Table 1 Summary of the techniques used for tumor classification and detection.
From: Detection and classification of brain tumor using a hybrid learning model in CT scan images
References | Methodology | Dataset | Strengthen/Result | Limitation |
|---|---|---|---|---|
Alamin et al.32 | ResNet50V2 and Fine-tuned by attaching layers | Figshare MRI brain tumor dataset | The model is highly effective in accurately Diagnosing brain tumors | The main shortcoming of this work is the lack of sharper images and a better DL architecture, which prevents even better performance outcomes |
Takowa et al.33 | Parallel deep convolutional neural network | Figshare dataset | Extracts both low-level and high-level features; the structure is accurate and efficient | The accuracy of each category of tumor is not mentioned, resizing to 32 × 32 is so small image |
Kumar et al.34 | Modified ResNet50 and HOG | Rembrandt Dataset | Optimal computational efficiency, low complexity, ResNet50, the proposed model will converge more quickly if identity is nearer the optimal value | Low accuracy and performance compared to existing methods.

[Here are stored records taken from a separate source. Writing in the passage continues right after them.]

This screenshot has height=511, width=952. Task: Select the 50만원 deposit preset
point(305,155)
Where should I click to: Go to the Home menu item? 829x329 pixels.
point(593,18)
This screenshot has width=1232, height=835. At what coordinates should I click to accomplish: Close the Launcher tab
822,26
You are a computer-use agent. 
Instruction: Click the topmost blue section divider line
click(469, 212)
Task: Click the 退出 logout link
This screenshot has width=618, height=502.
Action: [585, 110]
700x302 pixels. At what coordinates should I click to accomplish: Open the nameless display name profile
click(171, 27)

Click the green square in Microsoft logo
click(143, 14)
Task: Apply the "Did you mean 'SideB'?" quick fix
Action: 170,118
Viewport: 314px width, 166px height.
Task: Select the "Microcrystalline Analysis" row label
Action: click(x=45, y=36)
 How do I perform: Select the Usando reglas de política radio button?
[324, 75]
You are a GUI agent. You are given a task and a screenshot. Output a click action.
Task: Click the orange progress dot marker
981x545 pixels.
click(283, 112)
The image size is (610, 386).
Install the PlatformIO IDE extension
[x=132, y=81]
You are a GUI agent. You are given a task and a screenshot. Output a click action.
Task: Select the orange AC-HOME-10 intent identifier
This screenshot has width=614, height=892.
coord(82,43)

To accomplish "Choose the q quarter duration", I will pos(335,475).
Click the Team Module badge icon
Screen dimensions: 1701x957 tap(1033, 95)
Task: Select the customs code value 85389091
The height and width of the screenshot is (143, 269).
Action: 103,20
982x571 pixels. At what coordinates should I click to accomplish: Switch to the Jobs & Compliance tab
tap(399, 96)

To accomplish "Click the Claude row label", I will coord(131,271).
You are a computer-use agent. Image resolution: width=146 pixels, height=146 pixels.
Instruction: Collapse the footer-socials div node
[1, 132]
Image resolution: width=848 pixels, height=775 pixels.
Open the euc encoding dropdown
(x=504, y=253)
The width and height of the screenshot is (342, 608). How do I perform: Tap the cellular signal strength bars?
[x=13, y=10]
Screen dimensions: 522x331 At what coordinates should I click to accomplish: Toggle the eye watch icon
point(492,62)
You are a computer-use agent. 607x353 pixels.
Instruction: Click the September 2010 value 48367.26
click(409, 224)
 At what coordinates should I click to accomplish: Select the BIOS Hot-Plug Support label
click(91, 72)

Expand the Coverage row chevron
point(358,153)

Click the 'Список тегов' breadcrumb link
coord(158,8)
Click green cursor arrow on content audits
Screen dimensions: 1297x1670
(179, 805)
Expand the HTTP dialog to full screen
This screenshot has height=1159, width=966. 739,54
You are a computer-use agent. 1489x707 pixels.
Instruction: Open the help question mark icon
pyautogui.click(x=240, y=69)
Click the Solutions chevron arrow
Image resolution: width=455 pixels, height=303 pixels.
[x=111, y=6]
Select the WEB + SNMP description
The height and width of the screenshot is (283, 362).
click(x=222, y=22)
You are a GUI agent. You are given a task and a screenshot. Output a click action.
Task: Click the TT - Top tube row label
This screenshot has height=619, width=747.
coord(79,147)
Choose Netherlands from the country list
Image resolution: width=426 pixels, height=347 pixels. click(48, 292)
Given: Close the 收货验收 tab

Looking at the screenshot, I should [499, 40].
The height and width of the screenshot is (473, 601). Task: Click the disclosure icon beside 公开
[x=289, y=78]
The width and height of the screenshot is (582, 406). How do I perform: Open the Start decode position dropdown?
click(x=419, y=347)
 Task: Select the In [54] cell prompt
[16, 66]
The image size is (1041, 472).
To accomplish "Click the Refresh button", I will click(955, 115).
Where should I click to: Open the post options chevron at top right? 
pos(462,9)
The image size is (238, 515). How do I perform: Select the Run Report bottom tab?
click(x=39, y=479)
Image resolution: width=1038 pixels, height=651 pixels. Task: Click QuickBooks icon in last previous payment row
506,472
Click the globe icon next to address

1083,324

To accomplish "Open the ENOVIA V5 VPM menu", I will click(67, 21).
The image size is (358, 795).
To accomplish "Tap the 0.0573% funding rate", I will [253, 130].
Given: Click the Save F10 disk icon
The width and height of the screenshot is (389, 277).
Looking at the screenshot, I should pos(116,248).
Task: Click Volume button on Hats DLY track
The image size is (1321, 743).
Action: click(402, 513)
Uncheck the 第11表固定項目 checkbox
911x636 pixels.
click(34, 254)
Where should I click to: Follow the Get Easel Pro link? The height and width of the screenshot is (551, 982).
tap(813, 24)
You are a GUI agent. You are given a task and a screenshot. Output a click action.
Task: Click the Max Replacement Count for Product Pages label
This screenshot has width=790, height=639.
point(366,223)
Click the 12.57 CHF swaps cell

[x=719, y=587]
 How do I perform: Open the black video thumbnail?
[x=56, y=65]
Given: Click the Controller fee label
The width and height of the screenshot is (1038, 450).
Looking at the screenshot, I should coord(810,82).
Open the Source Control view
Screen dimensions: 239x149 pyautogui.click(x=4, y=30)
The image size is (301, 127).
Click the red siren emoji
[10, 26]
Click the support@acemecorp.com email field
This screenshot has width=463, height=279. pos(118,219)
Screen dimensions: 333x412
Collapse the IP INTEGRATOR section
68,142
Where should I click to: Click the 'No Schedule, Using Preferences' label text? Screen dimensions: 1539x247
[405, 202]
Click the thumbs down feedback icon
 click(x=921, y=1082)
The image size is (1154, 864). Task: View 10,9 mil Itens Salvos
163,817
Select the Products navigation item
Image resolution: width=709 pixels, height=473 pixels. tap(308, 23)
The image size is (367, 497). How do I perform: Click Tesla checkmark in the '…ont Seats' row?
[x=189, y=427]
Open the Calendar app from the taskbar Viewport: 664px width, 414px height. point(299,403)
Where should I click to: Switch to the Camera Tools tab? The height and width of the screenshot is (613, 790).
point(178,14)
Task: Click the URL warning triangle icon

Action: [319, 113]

They only performed on MRI images |
Fatima et al.35 | Fine-tuned EfficientNetB2 | CE-MRI brain tumor dataset | Generalizability using cross-validation, Improving the data appeared to have potential for improving the usefulness of the improved EffectiveNetB2. | They only performed on MRI images, high network complexity, Imbalance data, They only performed on MRI images. |
Muhammad et al.36 | Combination of GoogLeNet, ResNet, and Desnet121 models | Figshare dataset | Used statistical and image processing methods to improve an image’s visual quality. Methods of data augmentation reduce overfitting of the network | It is not generalizable; a more representative dataset is required, and They only performed on MRI images |
Priya et al.2 | Hybrid Alexnet-Gated Recurrent Unit (Alexnet-GRU) | Kaggle datasets of Brain MRI Images | While dropout layers prevent overfitting and maintain the integrity of the feature map, GRU overcomes the gradient vanishing problem and improves model performance | They only performed on MRI images, AlexNet-GRU challenges in obtaining high-quality, diverse, and annotated datasets, especially for rare cancer, to accurately label brain tumor images |
Rastogi et al.7 | Multi-Branch Networks with Inception Block and five-fold cross validation | Br35H dataset | Its supremacy over the existing state-of-the-art models in the field | limited data, Complex architecture, No mentioning of training and testing time, The accuracy of each category of tumor is not mentioned |
Kar et al.31 | Deep neural network with multi-head attention mechanism | Brain Tumor MRI 44c, Brain Tumor MRI 17c, and “Brain Tumor Multimodal CT and MRI | Integrates CT and MRI with multi-head attention to achieve high accuracy and robust multimodal brain tumor classification | Lacks validation on real hospital-acquired clinical datasets, limiting its generalizability to real-world settings |
Loganayagi et al.37 | Hybrid Deep Maxout-VGG-16 model | Figshare dataset | Combines advanced segmentation and feature extraction with DM-VGG-16 to achieve strong tumor detection accuracy on MRI | Model performance (≈ 90%) is lower than state-of-the-art and lacks multimodal validation or clinical deployment evidence |
Amreen38 | Proposes a multi-path CNN with varied kernel sizes and feature selection (Chi-square, mutual info, correlation) to classify brain tumors from MRI scans | Kaggle datasets of Brain MRI Images | Achieves high multiclass classification accuracy (96.03%) with fewer trainable parameters using a lightweight multi-path CNN | Needs further validation on larger clinical datasets and doesn’t incorporate multimodal imaging |